Bombay isyanları, Bombay (şimdi Mumbai), Maharashtra'da Aralık 1992 ile Ocak 1993 arasında meydana gelen ve yaklaşık 900 kişinin ölümüyle sonuçlanan bir dizi şiddet olayıdır. Bu ayaklanmalar [,] Aralık 1992'de Ayodhya'daki Hindu Karsevakların Babri Mescidi'ni yıkmasının ardından artan gerilimlerden ve bunu takip eden geniş çaplı protestolardan ve hem Müslüman hem de Hindu topluluklarının Ram Tapınağı meselesiyle ilgili şiddetli tepkilerinden kaynaklandı.
Hükümet tarafından isyanları araştırmak üzere kurulan Srikrishna Komisyonu, şiddetin iki farklı aşaması olduğu sonucuna vardı. İlk aşama, 6 Aralık 1992'de Babri Camii'nin yıkılmasından hemen sonra başladı ve esas olarak caminin yıkılmasına tepki olarak Müslümanların kışkırtmasıyla karakterize edildi. İkinci aşama, esas olarak Hindu tepkisi, Ocak 1993'te meydana geldi.
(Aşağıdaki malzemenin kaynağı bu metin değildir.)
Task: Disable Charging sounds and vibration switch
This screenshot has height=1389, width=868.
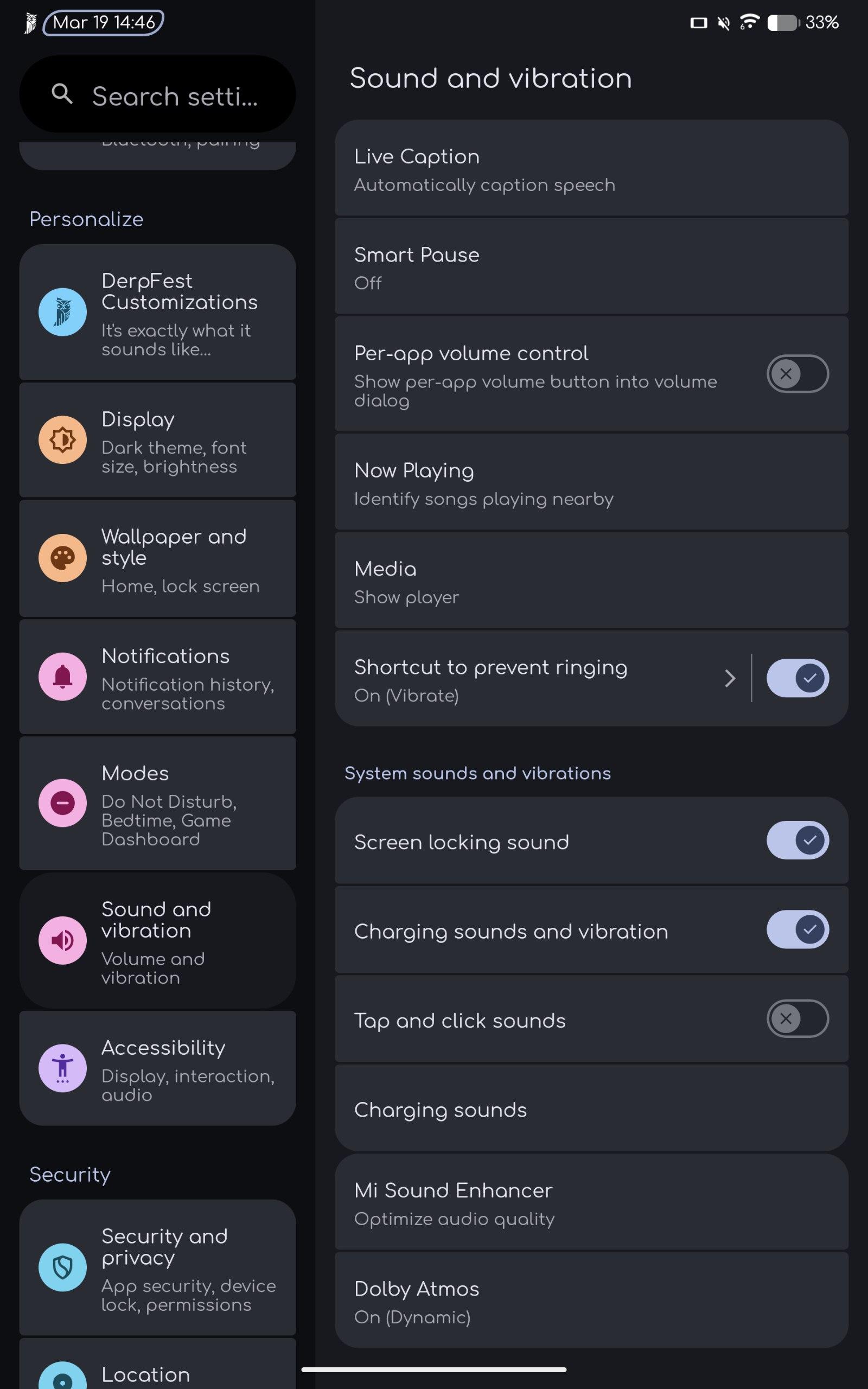Action: point(797,929)
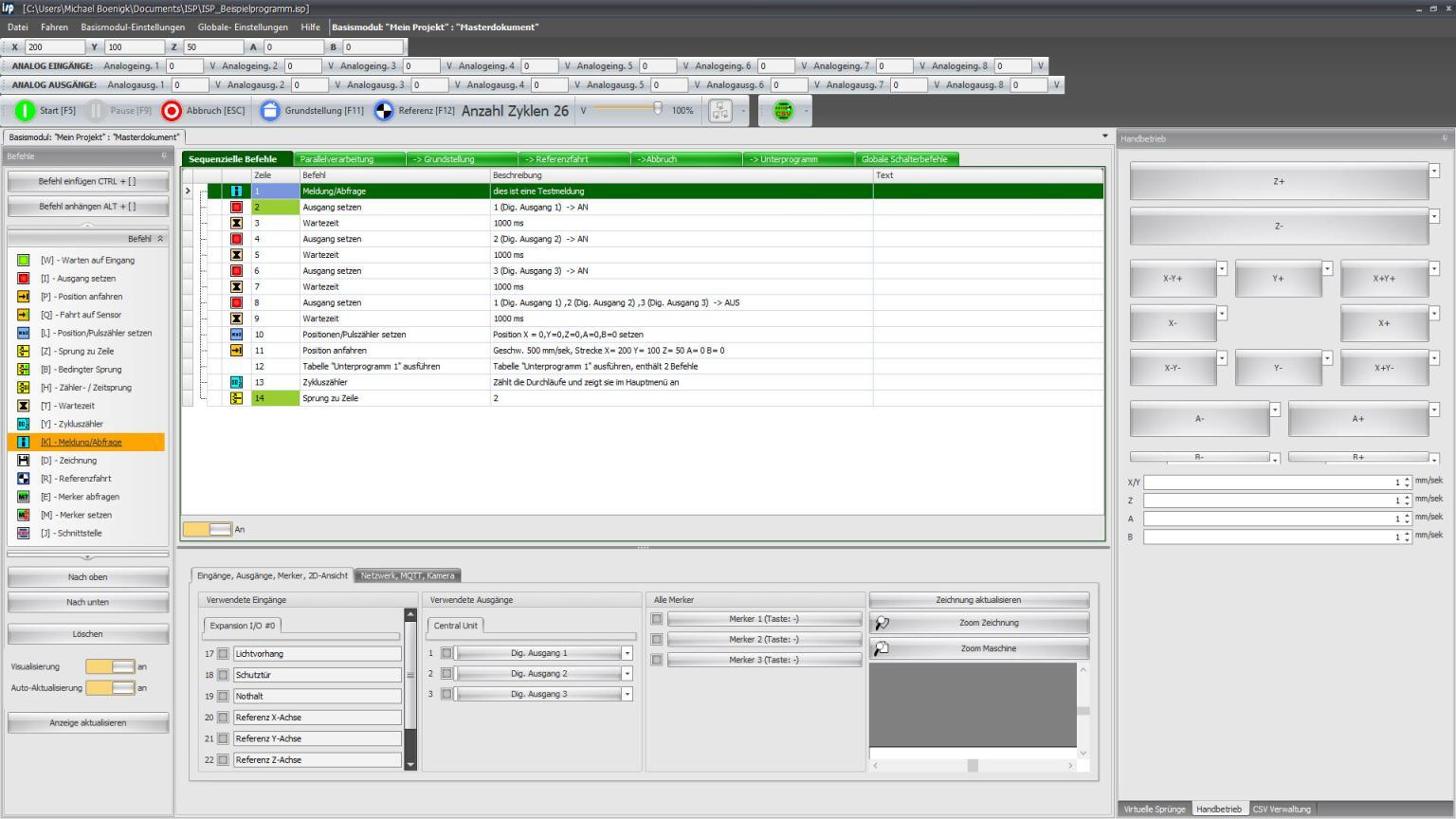This screenshot has height=819, width=1456.
Task: Click the Referenz [F12] toolbar icon
Action: (x=383, y=110)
Bu aşama, Hindu Mathadi işçilerinin Dongri'de Müslüman kişiler tarafından öldürülmesi, Müslümanların çoğunlukta olduğu bölgelerde Hinduların bıçaklanması ve altı kişinin korkunç bir şekilde yakılması da dahil olmak üzere çeşitli olaylarla tetiklendi. Radhabai Chawl'da engelli bir kız da dahil olmak üzere Hindular.
Komisyon raporu, medyanın, özellikle de Mathadi cinayetleri ve Radhabai Chawl olayıyla ilgili kışkırtıcı ve abartılı anlatımlar yayınlayan Saamna ve Navaakal gibi gazetelerin durumu kötüleştirmedeki rolünü vurguladı. 8 Ocak 1993'ten başlayarak, Shiv Sena liderliğindeki Hindular ile Müslümanlar arasındaki çatışmaları içeren isyanlar yoğunlaştı ve Bombay yeraltı dünyasının katılımı potansiyel bir faktör oldu.
Şiddet yaklaşık 575 Müslüman ve 275 Hindu'nun ölümüyle sonuçlandı. Komisyon [,] toplumsal bir çatışma olarak başlayan şeyin, sonunda kişisel kazanç fırsatı olarak gören yerel suç unsurlarının eline geçtiğini kaydetti. Sağcı bir Hindu örgütü olan Shiv Sena, başlangıçta "misillemeyi" destekledi, ancak daha sonra şiddetin kontrolden çıktığını fark etti ve liderleri isyanın sona ermesi için çağrıda bulundu. Bombay isyanları Hindistan tarihinde karanlık bir sayfayı temsil ediyor ve toplumsal gerilimin tehlikelerini ve dini ve mezhepsel çekişmenin yıkıcı potansiyelini vurguluyor.